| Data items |
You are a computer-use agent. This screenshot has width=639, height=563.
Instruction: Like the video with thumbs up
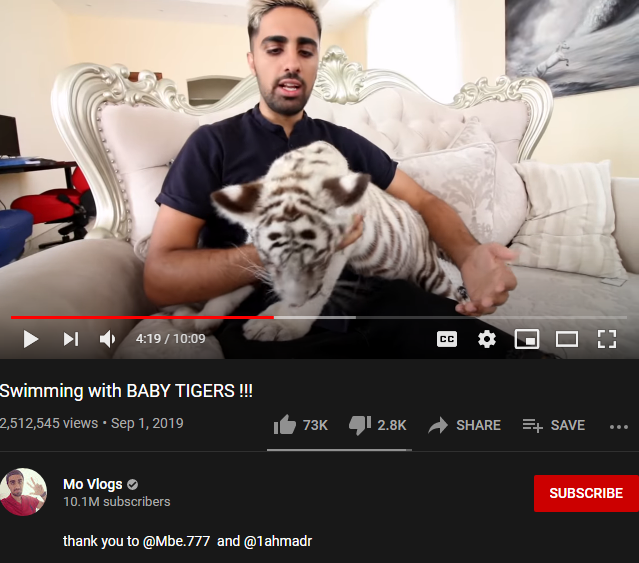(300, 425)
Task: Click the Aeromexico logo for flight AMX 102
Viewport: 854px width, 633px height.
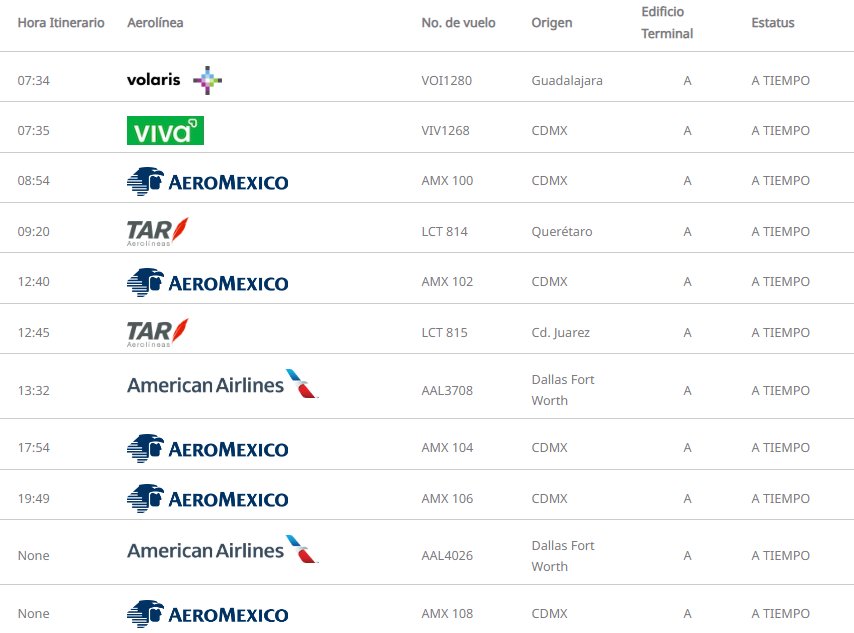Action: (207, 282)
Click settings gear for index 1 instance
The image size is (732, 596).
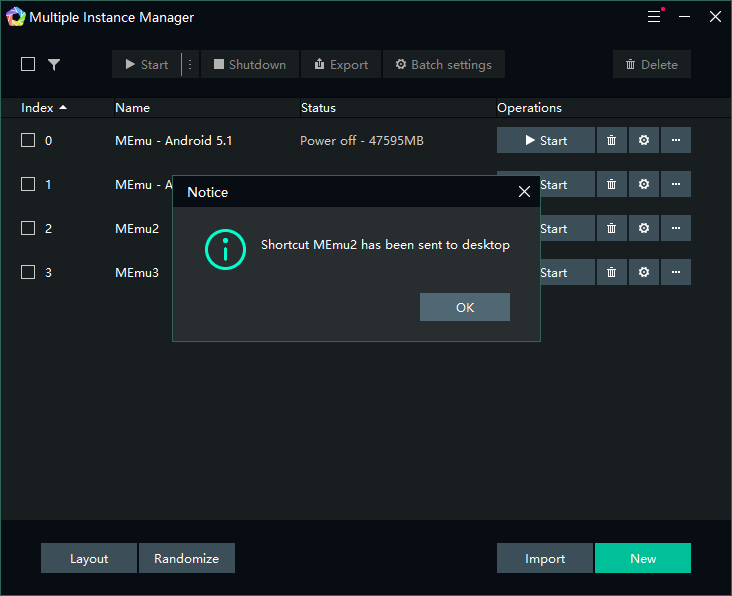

==

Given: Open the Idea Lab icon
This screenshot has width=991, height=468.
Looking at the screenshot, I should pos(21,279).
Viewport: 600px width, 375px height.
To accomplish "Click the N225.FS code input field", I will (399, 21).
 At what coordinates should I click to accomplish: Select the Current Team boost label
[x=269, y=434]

| DIRECTION |
Copy out the part of the records that opens with the line containing "Task: Click the" and closes with the line containing "The image size is (732, 596).", swapping "settings gear" for "options menu" and changing nothing else. Leave out the pictures.

| EXERCISE SOLUTION |
Task: Click the Aeromexico logo for flight AMX 102
Viewport: 854px width, 633px height.
Action: (207, 282)
Click options menu for index 1 instance
The image size is (732, 596).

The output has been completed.